Work to do: Could you output the lines from the very first one through the line containing "Looking at the screenshot, I should (x=176, y=18).", both included, as a JSON list of strings with one string per line and blank lines omitted?
+++
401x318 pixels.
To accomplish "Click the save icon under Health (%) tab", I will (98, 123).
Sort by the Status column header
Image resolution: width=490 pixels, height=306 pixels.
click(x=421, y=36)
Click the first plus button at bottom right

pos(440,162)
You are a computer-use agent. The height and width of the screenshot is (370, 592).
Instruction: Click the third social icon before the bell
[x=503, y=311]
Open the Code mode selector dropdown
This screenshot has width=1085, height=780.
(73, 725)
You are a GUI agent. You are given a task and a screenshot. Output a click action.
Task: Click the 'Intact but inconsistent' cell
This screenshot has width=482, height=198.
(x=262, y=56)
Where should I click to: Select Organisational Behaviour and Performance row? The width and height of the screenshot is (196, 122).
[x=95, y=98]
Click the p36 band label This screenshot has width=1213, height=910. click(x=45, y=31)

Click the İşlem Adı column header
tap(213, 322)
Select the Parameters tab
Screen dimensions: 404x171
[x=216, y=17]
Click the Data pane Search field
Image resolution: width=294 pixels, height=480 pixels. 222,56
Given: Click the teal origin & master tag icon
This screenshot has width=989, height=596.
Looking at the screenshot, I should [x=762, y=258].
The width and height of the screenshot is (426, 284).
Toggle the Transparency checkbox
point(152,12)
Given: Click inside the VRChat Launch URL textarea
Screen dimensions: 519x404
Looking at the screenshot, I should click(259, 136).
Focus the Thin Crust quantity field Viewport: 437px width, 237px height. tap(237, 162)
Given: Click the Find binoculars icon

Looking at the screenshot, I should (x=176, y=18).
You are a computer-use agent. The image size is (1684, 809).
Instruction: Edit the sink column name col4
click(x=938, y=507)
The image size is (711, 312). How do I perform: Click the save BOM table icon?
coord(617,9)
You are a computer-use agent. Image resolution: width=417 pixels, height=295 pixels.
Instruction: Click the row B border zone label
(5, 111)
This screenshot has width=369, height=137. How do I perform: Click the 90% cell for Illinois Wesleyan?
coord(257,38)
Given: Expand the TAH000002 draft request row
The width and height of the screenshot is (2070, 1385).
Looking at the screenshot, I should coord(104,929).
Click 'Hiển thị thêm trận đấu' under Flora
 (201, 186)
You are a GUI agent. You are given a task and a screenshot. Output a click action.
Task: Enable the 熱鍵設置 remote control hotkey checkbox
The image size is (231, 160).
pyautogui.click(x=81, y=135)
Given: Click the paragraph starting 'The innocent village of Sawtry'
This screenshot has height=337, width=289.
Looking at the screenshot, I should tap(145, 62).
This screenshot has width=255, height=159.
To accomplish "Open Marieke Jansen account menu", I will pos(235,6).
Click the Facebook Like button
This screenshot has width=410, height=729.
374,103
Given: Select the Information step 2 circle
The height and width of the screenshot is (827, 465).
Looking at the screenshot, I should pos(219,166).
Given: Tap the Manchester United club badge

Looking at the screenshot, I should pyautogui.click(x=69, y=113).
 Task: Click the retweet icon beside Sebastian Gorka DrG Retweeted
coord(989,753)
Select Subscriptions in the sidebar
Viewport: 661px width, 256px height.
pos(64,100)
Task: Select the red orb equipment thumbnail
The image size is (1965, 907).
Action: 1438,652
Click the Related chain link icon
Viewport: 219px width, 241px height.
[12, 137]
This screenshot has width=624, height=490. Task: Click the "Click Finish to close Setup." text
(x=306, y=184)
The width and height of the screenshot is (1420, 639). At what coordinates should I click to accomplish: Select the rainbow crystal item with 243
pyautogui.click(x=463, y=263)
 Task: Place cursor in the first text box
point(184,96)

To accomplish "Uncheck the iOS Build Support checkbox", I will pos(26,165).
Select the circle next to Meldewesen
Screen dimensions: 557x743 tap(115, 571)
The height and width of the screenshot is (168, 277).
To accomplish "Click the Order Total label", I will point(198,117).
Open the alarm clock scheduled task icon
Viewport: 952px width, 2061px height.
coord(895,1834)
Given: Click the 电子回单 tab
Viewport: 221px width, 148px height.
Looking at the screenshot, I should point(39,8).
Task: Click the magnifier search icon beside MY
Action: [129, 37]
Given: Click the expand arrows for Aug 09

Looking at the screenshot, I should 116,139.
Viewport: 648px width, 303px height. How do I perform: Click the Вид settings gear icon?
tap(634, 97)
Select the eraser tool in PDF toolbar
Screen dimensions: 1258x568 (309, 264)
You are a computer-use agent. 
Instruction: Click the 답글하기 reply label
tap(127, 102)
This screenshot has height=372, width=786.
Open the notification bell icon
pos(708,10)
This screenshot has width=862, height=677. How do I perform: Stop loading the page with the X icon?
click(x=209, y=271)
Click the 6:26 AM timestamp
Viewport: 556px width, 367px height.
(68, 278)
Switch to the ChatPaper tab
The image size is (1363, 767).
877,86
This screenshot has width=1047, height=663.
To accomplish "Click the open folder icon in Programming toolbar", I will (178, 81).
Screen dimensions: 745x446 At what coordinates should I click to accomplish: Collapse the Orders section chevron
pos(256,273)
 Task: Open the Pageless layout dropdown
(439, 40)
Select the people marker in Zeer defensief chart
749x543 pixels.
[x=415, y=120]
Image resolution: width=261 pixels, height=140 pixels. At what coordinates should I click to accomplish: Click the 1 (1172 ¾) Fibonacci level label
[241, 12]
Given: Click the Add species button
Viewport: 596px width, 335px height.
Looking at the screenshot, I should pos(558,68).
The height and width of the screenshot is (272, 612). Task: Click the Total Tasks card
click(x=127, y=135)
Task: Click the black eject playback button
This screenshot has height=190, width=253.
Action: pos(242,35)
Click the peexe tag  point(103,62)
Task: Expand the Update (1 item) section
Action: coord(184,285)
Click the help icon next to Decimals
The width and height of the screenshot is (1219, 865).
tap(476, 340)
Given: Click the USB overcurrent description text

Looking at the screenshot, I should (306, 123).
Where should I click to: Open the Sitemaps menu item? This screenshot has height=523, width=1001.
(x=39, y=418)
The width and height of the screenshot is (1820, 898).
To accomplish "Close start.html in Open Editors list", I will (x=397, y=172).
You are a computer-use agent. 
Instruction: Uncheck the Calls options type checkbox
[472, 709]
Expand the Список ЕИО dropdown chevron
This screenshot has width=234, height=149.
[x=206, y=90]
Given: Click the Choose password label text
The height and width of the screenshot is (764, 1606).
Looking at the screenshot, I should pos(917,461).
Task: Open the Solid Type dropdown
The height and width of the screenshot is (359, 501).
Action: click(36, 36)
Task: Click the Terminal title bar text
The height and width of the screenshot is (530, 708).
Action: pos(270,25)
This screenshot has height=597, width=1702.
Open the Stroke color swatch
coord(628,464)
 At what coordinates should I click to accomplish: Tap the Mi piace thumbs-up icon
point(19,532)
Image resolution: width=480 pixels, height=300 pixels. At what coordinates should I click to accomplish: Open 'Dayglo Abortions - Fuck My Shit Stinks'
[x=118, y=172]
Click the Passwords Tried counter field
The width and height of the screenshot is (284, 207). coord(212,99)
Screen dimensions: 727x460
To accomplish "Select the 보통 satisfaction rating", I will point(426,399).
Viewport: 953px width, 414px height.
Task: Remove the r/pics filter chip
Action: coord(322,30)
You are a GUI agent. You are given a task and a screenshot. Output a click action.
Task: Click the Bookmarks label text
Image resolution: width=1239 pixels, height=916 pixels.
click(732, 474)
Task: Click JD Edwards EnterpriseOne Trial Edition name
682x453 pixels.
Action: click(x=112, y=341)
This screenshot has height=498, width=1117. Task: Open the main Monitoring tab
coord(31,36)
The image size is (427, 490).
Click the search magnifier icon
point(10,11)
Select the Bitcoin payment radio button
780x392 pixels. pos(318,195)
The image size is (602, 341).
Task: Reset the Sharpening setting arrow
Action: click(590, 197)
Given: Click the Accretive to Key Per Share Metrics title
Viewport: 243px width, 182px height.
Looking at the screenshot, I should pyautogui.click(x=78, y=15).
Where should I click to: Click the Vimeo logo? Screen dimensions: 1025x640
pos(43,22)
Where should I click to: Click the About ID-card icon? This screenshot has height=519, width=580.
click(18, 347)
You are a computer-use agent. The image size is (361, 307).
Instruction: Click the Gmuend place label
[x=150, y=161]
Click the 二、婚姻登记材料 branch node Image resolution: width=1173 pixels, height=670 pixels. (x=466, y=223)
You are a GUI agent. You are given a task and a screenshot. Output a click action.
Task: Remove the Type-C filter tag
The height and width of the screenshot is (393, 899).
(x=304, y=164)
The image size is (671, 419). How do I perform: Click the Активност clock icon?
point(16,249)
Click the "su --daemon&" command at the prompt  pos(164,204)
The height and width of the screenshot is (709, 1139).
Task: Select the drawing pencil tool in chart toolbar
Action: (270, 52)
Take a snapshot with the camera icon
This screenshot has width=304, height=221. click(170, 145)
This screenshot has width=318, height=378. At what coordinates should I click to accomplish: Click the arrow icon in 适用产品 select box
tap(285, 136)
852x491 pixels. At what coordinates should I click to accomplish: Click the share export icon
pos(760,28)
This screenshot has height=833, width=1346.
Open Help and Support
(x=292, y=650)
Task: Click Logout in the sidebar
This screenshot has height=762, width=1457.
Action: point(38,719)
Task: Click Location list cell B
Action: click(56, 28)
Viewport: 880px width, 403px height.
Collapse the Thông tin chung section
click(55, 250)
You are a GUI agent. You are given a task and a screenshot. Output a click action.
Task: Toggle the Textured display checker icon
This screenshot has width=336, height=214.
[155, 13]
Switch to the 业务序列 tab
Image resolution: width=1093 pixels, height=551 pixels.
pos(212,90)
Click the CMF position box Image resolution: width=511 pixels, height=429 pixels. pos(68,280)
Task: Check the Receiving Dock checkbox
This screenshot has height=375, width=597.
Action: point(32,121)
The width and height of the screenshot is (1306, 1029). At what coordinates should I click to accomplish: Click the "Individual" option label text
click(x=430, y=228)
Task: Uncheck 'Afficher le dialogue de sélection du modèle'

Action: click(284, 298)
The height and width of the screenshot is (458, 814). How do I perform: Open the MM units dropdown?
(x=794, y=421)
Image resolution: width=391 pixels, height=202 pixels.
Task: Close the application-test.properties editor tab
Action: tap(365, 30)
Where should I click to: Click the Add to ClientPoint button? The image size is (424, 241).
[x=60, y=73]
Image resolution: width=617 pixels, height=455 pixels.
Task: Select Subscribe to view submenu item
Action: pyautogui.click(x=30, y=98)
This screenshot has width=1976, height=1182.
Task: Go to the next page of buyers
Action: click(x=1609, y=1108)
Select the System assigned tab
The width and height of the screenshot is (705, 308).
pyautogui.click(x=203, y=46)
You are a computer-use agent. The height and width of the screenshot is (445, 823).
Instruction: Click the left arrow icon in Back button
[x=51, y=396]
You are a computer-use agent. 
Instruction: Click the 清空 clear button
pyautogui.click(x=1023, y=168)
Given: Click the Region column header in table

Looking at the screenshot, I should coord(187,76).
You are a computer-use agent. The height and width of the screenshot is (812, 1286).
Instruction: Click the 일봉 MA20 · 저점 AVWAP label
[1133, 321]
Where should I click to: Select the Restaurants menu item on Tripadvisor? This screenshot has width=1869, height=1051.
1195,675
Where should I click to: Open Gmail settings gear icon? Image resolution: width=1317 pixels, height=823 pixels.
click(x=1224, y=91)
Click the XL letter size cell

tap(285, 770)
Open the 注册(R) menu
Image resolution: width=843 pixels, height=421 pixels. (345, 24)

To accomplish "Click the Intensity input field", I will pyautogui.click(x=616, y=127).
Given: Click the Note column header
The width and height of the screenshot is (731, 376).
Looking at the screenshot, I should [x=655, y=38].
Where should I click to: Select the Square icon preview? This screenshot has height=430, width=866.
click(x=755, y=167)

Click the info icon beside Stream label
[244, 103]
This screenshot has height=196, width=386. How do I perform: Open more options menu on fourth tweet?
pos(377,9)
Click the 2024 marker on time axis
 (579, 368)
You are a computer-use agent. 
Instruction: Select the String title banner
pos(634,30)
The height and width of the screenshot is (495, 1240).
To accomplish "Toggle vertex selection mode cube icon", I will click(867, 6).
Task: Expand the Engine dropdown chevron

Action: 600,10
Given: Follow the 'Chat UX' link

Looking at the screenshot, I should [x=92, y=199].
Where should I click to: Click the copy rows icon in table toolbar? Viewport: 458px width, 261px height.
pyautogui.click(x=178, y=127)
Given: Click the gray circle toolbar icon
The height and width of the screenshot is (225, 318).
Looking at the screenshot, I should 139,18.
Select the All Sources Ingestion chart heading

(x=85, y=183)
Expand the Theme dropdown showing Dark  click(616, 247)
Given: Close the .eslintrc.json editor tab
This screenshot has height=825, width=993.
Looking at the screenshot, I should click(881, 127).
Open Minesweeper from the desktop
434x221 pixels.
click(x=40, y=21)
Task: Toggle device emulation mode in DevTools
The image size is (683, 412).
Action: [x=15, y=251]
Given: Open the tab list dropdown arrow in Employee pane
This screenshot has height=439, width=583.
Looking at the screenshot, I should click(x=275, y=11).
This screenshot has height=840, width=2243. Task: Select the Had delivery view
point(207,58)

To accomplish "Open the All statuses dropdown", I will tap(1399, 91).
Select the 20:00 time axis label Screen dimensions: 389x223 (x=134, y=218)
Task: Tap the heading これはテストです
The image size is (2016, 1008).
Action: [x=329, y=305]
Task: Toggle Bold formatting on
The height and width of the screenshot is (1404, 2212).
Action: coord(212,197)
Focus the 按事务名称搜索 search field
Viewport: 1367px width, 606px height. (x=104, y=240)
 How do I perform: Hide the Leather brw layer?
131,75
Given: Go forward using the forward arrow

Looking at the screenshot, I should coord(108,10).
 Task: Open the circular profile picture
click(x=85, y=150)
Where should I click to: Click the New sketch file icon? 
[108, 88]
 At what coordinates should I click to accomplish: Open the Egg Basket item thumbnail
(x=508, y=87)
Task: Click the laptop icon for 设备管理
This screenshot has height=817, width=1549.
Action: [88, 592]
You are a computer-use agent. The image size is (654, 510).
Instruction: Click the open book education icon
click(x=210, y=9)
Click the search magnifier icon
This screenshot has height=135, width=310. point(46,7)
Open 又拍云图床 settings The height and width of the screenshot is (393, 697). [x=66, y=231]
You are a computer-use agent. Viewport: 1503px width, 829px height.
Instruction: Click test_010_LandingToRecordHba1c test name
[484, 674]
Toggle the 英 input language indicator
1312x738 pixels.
+++
The completed task:
[
  "401x318 pixels.",
  "To accomplish \"Click the save icon under Health (%) tab\", I will (98, 123).",
  "Sort by the Status column header",
  "Image resolution: width=490 pixels, height=306 pixels.",
  "click(x=421, y=36)",
  "Click the first plus button at bottom right",
  "pos(440,162)",
  "You are a computer-use agent. The height and width of the screenshot is (370, 592).",
  "Instruction: Click the third social icon before the bell",
  "[x=503, y=311]",
  "Open the Code mode selector dropdown",
  "This screenshot has width=1085, height=780.",
  "(73, 725)",
  "You are a GUI agent. You are given a task and a screenshot. Output a click action.",
  "Task: Click the 'Intact but inconsistent' cell",
  "This screenshot has width=482, height=198.",
  "(x=262, y=56)",
  "Where should I click to: Select Organisational Behaviour and Performance row? The width and height of the screenshot is (196, 122).",
  "[x=95, y=98]",
  "Click the p36 band label This screenshot has width=1213, height=910. click(x=45, y=31)",
  "Click the İşlem Adı column header",
  "tap(213, 322)",
  "Select the Parameters tab",
  "Screen dimensions: 404x171",
  "[x=216, y=17]",
  "Click the Data pane Search field",
  "Image resolution: width=294 pixels, height=480 pixels. 222,56",
  "Given: Click the teal origin & master tag icon",
  "This screenshot has width=989, height=596.",
  "Looking at the screenshot, I should [x=762, y=258].",
  "The width and height of the screenshot is (426, 284).",
  "Toggle the Transparency checkbox",
  "point(152,12)",
  "Given: Click inside the VRChat Launch URL textarea",
  "Screen dimensions: 519x404",
  "Looking at the screenshot, I should click(259, 136).",
  "Focus the Thin Crust quantity field Viewport: 437px width, 237px height. tap(237, 162)",
  "Given: Click the Find binoculars icon",
  "Looking at the screenshot, I should (x=176, y=18)."
]